Nesse processo de acomodação e enfraquecimento do poder contestatório do movimento social, certamente o mais significativo seja o que ocorreu com o movimento sindical. Segundo Rudá Ricci, “aconteceu uma mudança ideológica muito significativa, iniciada no final da primeira metade dos anos 1990. Alguns sindicalistas datam o período de ingresso na câmara setorial do setor automobilístico como o momento da inflexão. Eu considero que foi o ingresso na Confederação Internacional das Organizações Sindicais Livres (CIOSL) que provocou um grande debate interno. O ingresso na CIOSL ocorreu logo após o ingresso da Força Sindical, o que provocou uma ‘corrida ao pote de ouro’. Para provar sua relevância política, a CUT tinha de abandonar as estruturas paralelas (Departamentos Estaduais e Nacionais, por categoria, como o Departamento Nacional de Trabalhadores Rurais) e direcionar suas forças para filiar confederações e federações, a antiga estrutura sindical. Daí por diante, a ‘curvatura da vara’ não retornou mais ao seu eixo”, diz ele.
O significado desse processo segundo Ricci foi ideológico: “Teoricamente, a CUT deixou de se legitimar pela capacidade de mobilização (mobilismo) para ingressar na legitimação pela capacidade de negociação da agenda estatal. Ora, esta foi a postura da Confederação Geral dos Trabalhadores (CGT) pré-1964, o modelo do PCB, o ‘partidão’. A linha oficial do partidão foi, por muito tempo, a de correia de transmissão, em que a organização de base legitimava os dirigentes de cúpula (quase sempre indicados pela direção do partido, como ocorreu com a Confederação Nacional dos Trabalhadores na Agricultura [Contag], cujo primeiro presidente não era trabalhador rural)”.
Com a eleição de Lula e o ingresso de vários sindicalistas na estrutura governamental, deu-se um processo ainda maior de acomodação. “A partir daí, convenhamos, não se trata mais de liderança sindical. É um agente governamental”, diz ele.
De fato, na história brasileira nunca um presidente teve uma relação tão cordial com o movimento sindical. Quem mais se aproximou de Lula nessa relação cordata foi Getúlio Vargas, criador da CLT e da estrutura sindical. Vargas, entretanto, enfrentou a contestação do movimento sindical na greve dos 300 mil em 1953 – fato que o empurrou a decidir-se pelo aumento do salário mínimo em 100% para aplacar a ira dos trabalhadores, e nomear João Goulart para o ministério do Trabalho. As duas decisões contribuíram para precipitar o desfecho de agosto de 1954.

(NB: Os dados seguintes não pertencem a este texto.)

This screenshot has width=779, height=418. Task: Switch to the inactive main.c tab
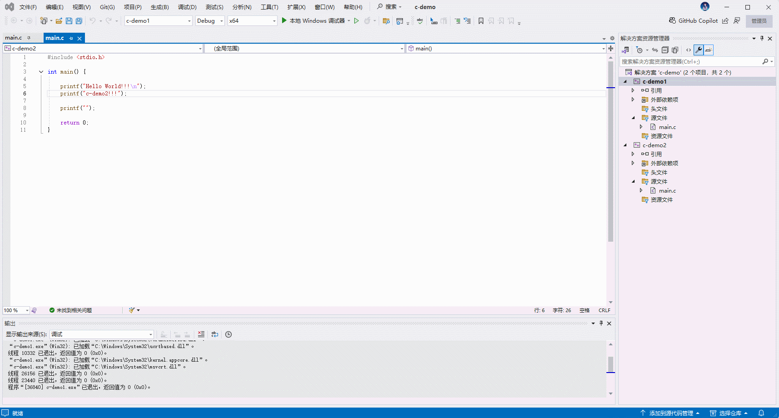click(14, 38)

Lula, produto da Era Vargas, da estrutura sindical varguista, e liderança emergente do chamado novo sindicalismo que irrompeu nas memoráveis greves do final dos anos 70, é o símbolo de uma geração de sindicalistas que chegou ao poder, e no poder deu visibilidade e reconhecimento ao movimento sindical. Esse reconhecimento manifesta-se pela agenda política e econômica.
Na agenda política registram-se, entre outras iniciativas, as constantes audiências cedidas às Centrais sindicais, o encaminhamento da Reforma Sindical, a institucionalização das Centrais sindicais acompanhado de repasse de recursos, o veto à Emenda 3, a nomeação de ministros indicados pelo movimento sindical – o exemplo maior foi a nomeação de Luiz Marinho como ministro do Trabalho, e posteriormente da Previdência, indicado pela CUT [atualmente prefeito de São Bernardo], e Carlos Luppi, atual ministro do Trabalho, indicado pela Força Sindical.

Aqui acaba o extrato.